2. Develop a content strategy

No shortcuts here. If you want organic content to perform well on social media, you have to put some thought into it. If you don’t spend time on a social media content strategy, why would a stranger spend time on your content?

To start, learn about your audience. What are they interested in? What are your audience demographics? How do they vary by platform? Most platforms offer business accounts access to these insights through their analytics tools.

Social listening is another way to learn what content your audience—and competitors—is engaging with. Look at what some of your favourite brands are doing for inspiration.

3. Focus on value

Organic content should offer followers something of value. Give people a reason to follow and share your posts. That could mean entertainment value, pearls of wisdom or motivation, or the opportunity to connect with a community.

Merriam Webster’s Twitter account taps the dictionary for its full value potential. In addition to tweeting the Word of the Day, the account tweets “look up” trends that are often as revealing as they are relevant.

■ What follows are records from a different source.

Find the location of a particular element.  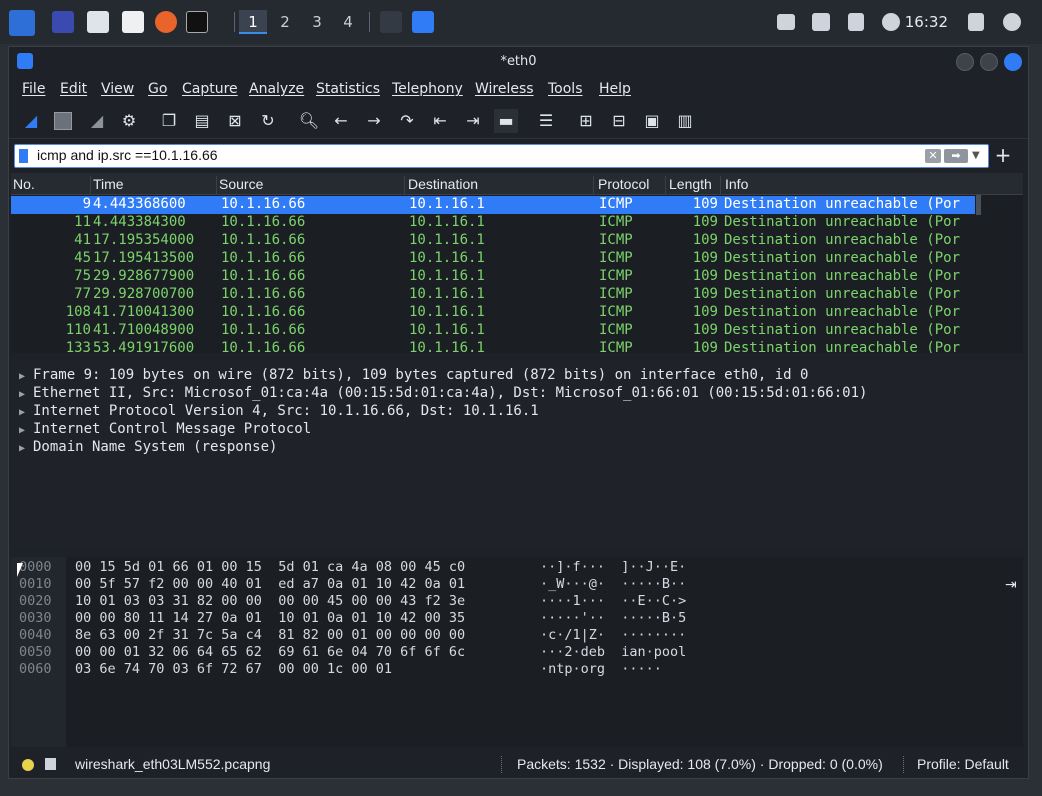

filter-text: icmp and ip.src ==10.1.16.66 is located at coordinates (128, 155).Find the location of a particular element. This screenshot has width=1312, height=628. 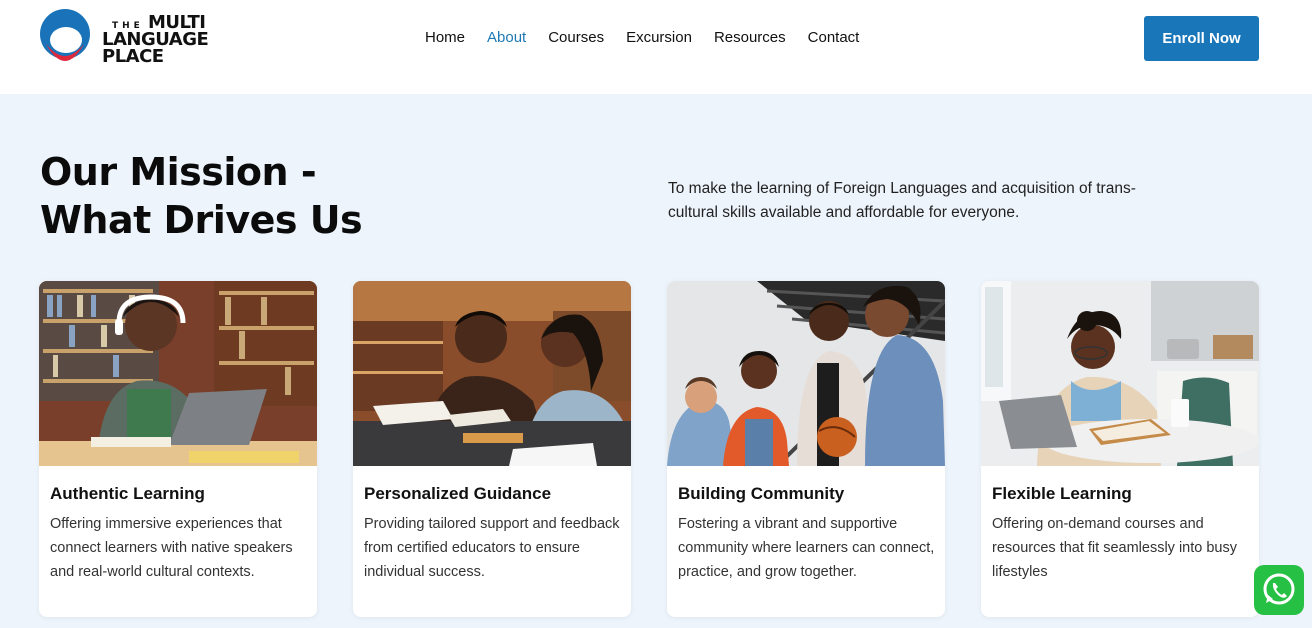

mission-title-line2: What Drives Us is located at coordinates (202, 220).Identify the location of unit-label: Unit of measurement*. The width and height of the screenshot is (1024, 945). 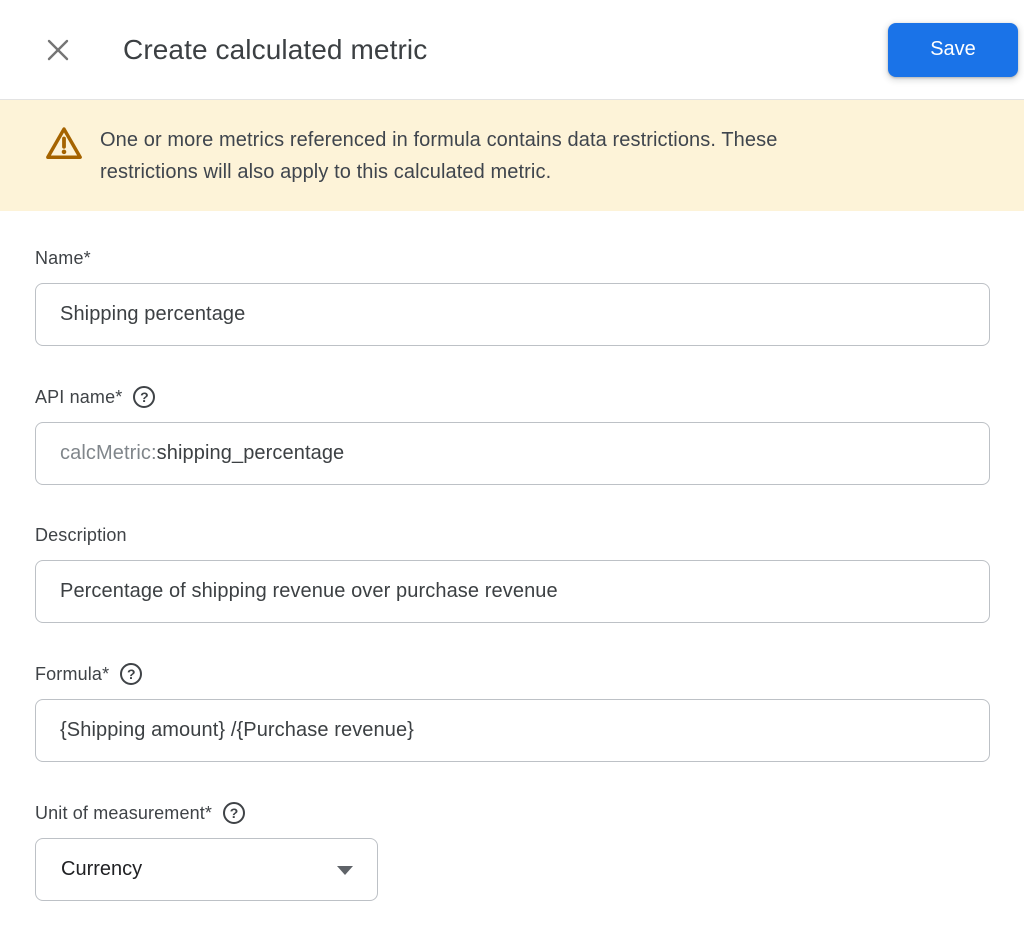
(124, 812). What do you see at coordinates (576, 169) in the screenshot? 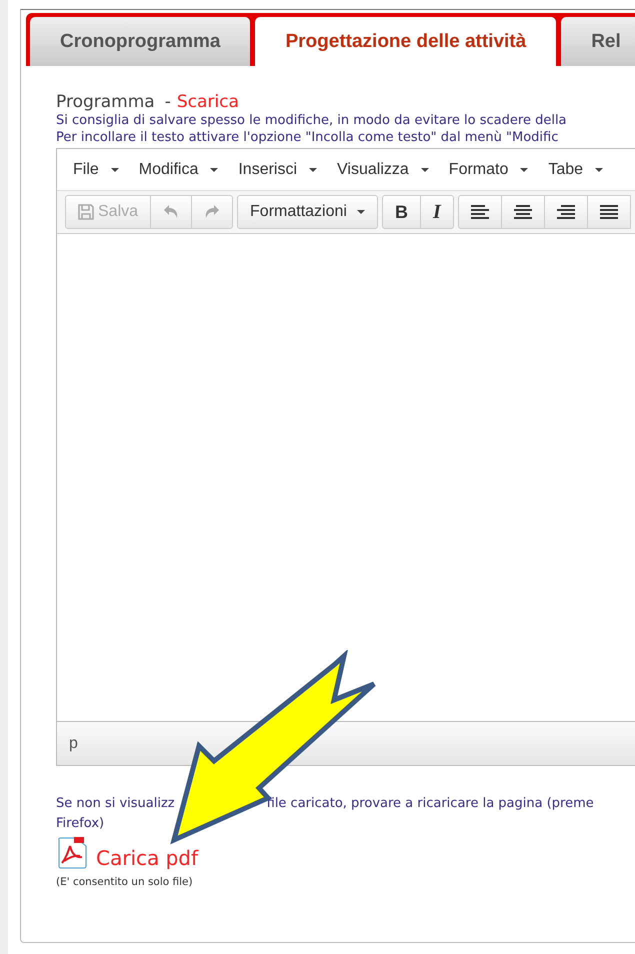
I see `menu-item: Tabe` at bounding box center [576, 169].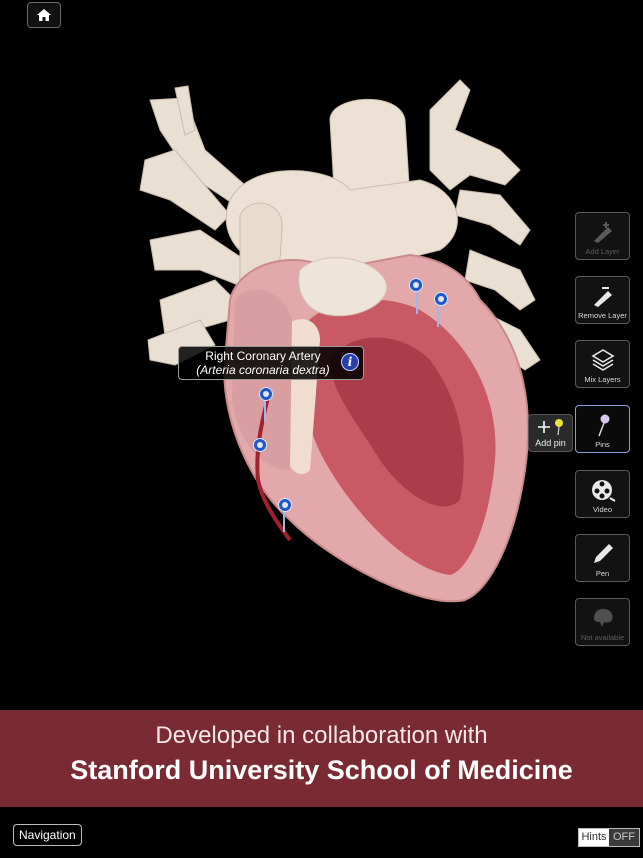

There’s also value for your brand in this approach. Take Lululemon, for example. Technically the company is an apparel retailer. By sharing tips and hosting workouts on IGTV and Instagram Live, the athleisure brand is able to position itself as an authority on all things fitness. With workouts, Lululemon inserts its brand into its customers’ daily routine, and shows off its products, too.

4. Be consistently awesome

You know the drill. Post regularly and post at the right time. When is that, exactly? It’s when your audience is online and active. Hootsuite found the best times to post on Facebook, Instagram, Twitter, and LinkedIn. But definitely double check your analytics and adjust accordingly.

Post consistently to establish and maintain presence. But remember, when it comes to organic social media, quality always trumps quantity. This is why creating a good content strategy and social media content calendar is so important. Planning ahead keeps the routine sustainable, and prevents burn-out.